In addition, Dr. DuBois has more than 10 years of successful teaching experience and chaired the department of criminal justice at North Shore Community College in Danvers, Massachusetts, from 1980-1991. He began his career as a high school history teacher and counselor in Ferrisburg, Vermont from 1978-1980.
Considered an expert on the dynamics of community college teaching, Dr. DuBois received his doctorate in higher education administration, research and policy from the University of Massachusetts. He holds a master's degree in juvenile justice and criminology from Eastern Kentucky University, a bachelor's degree in criminal justice from Florida Atlantic University and an associate of science degree in police science from the State University of New York in Farmingdale.
Dr. DuBois has received a number of awards and distinctions, including being named "New Hampshire's Leader for the 21st century" by New Hampshire Business Magazine in 2000. He also is the recipient of the "Friend of Community Colleges Award" from the New York Community Colleges Trustees Association in 1997 and the "Distinguished Service Award" from the State University of New York Community College Faculty Council, both singular statewide achievements. The Phi Theta Kappa National Honor Society presented DuBois with their "State Community College Award of Distinction" in April, 2008. He has also received numerous teaching awards throughout his career, including National Endowment for the Humanities Fellowship in 1981.
Dr.
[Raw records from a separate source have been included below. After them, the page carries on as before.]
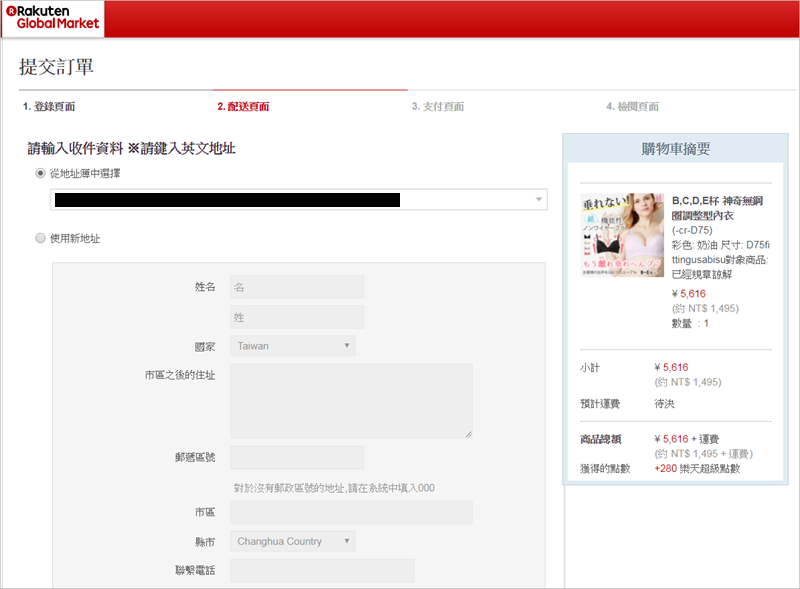Click the 名 first name field

click(x=297, y=287)
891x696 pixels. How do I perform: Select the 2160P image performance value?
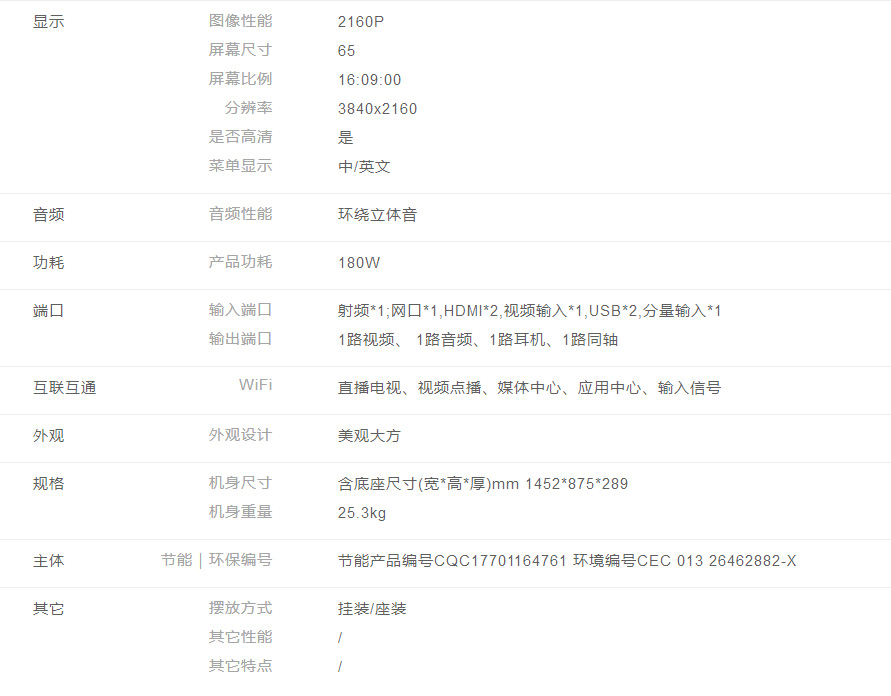coord(361,22)
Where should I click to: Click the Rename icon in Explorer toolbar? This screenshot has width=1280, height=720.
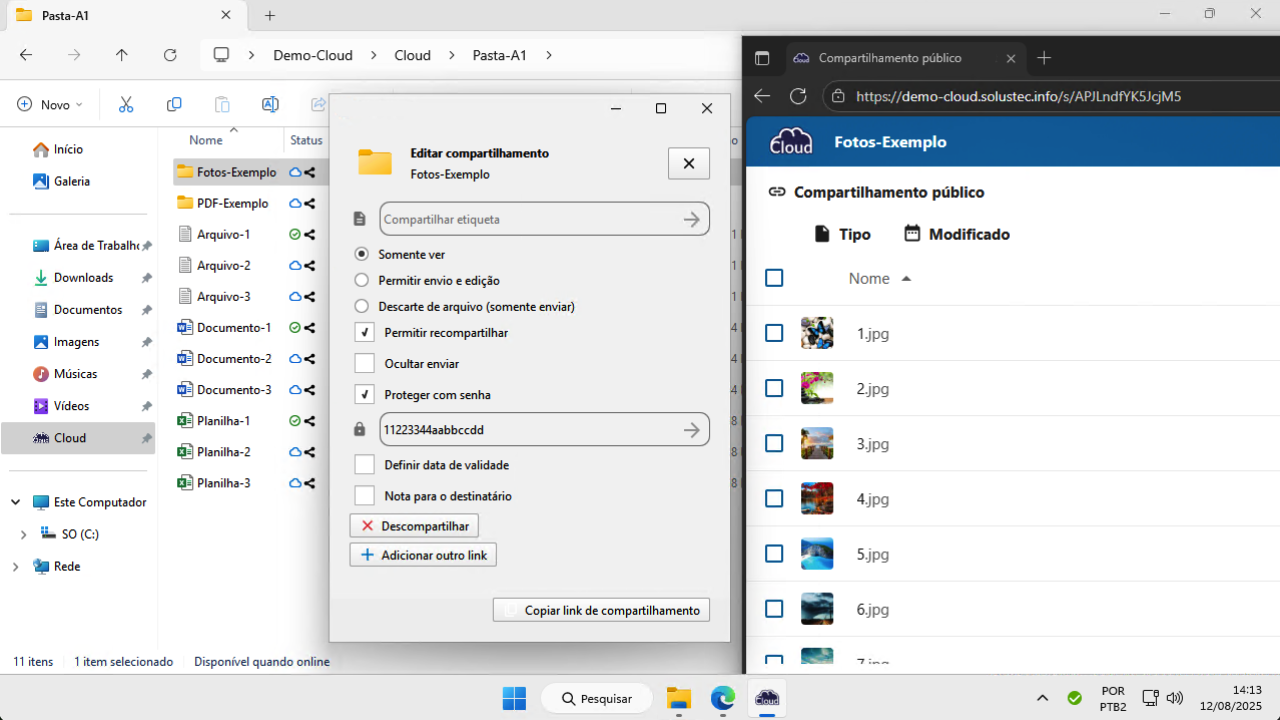click(x=270, y=105)
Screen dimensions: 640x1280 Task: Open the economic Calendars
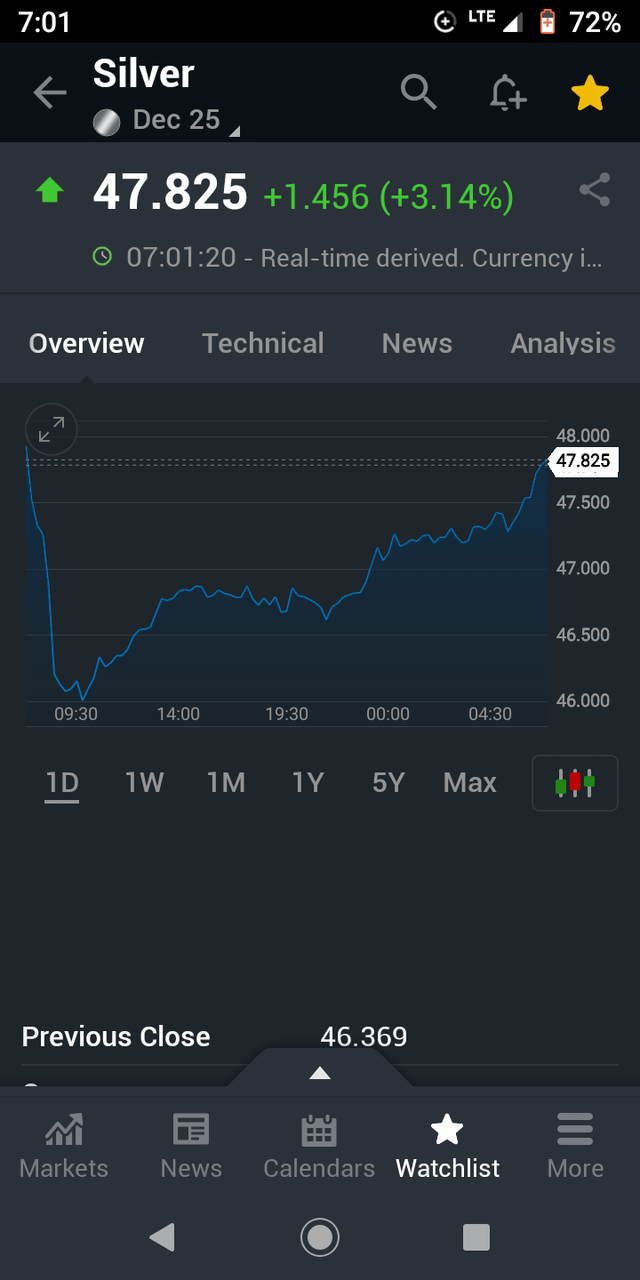318,1145
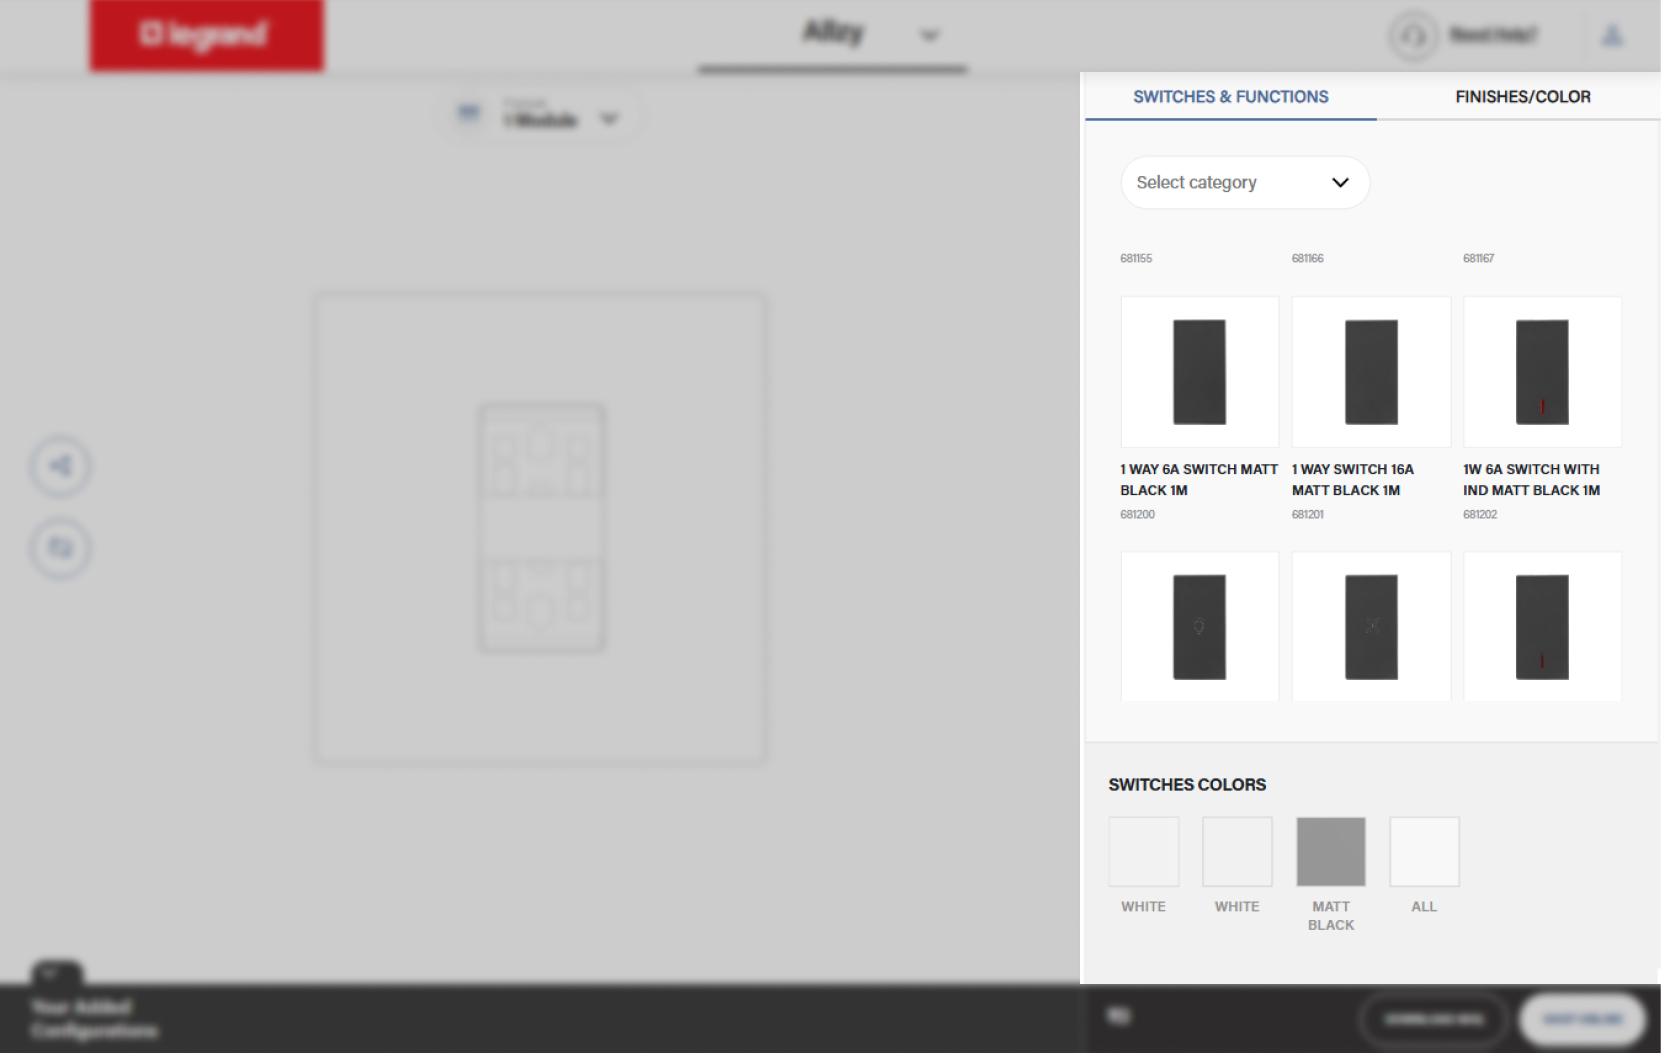Click the module icon beside the frame dropdown
The image size is (1661, 1053).
coord(469,114)
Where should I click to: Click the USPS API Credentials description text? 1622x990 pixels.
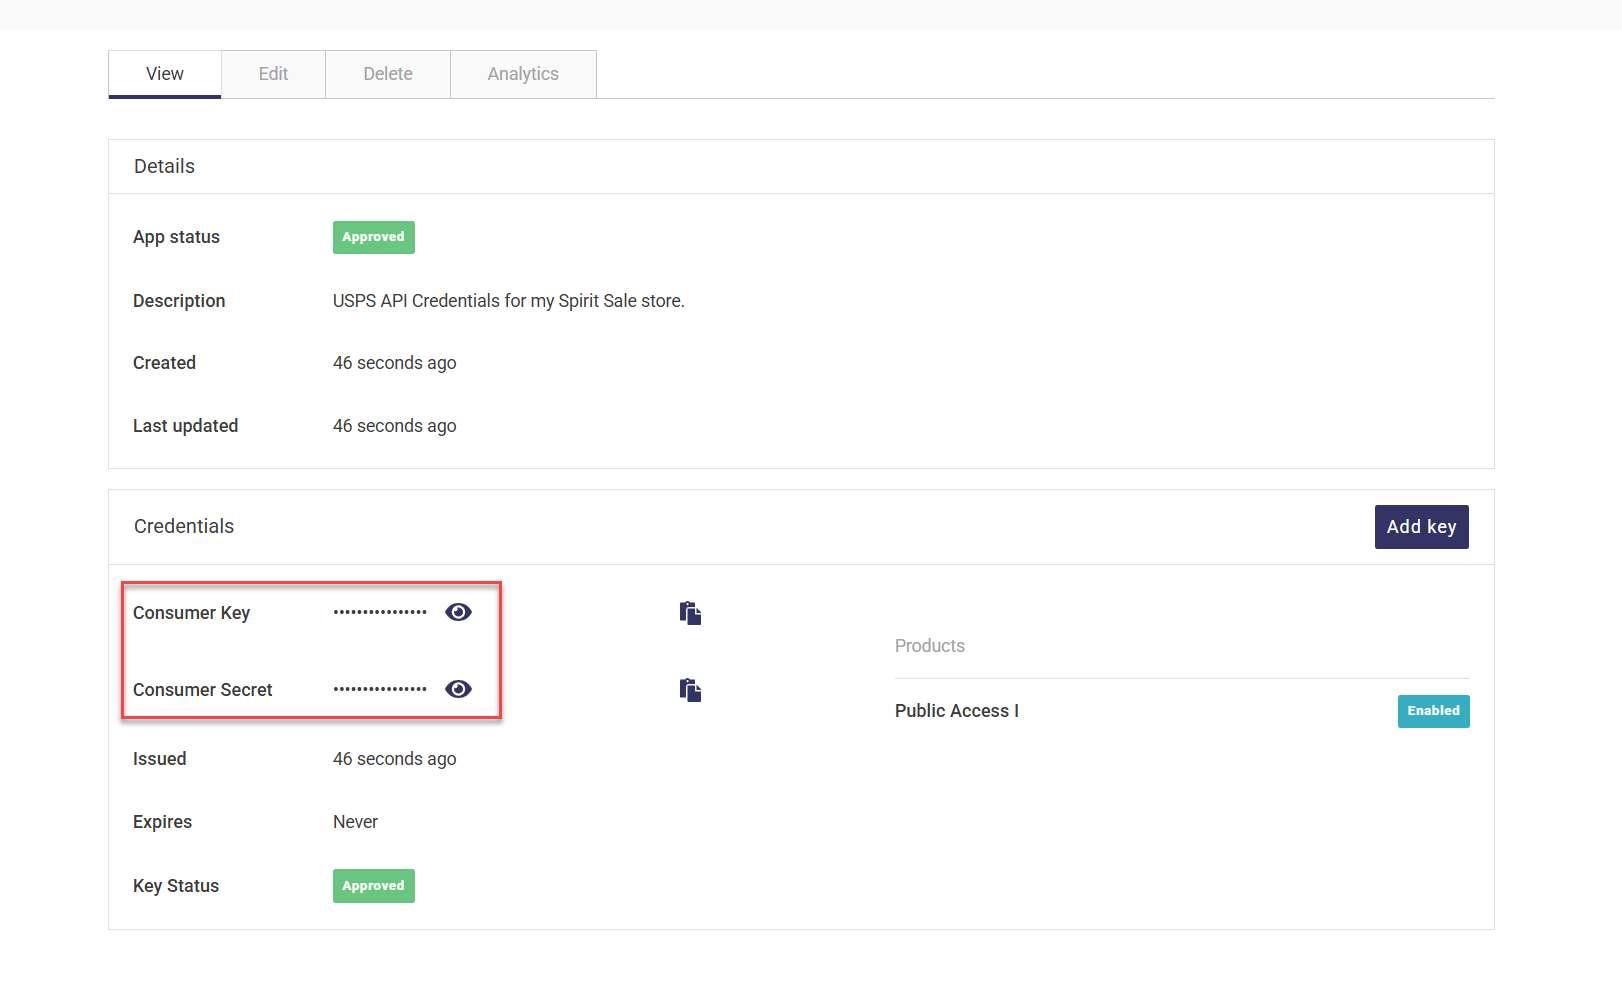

DuBois has also served on a number of statewide councils and task forces. He was appointed by the Governor of New Hampshire to that state's Workforce Opportunity Council, and he was a member of the New Hampshire Governor's Kids Cabinet and the Governor's Commission on Information Technology.
An active participant in community college organizations nationwide, Dr. DuBois has chaired the National Council of State Directors of Community Colleges.
An avid, year-round cyclist, Dr. DuBois is also an avid reader and lifelong student of history. Past interest include stints as an umpire for National Little League Baseball, performances in numerous theatrical productions, and beekeeping.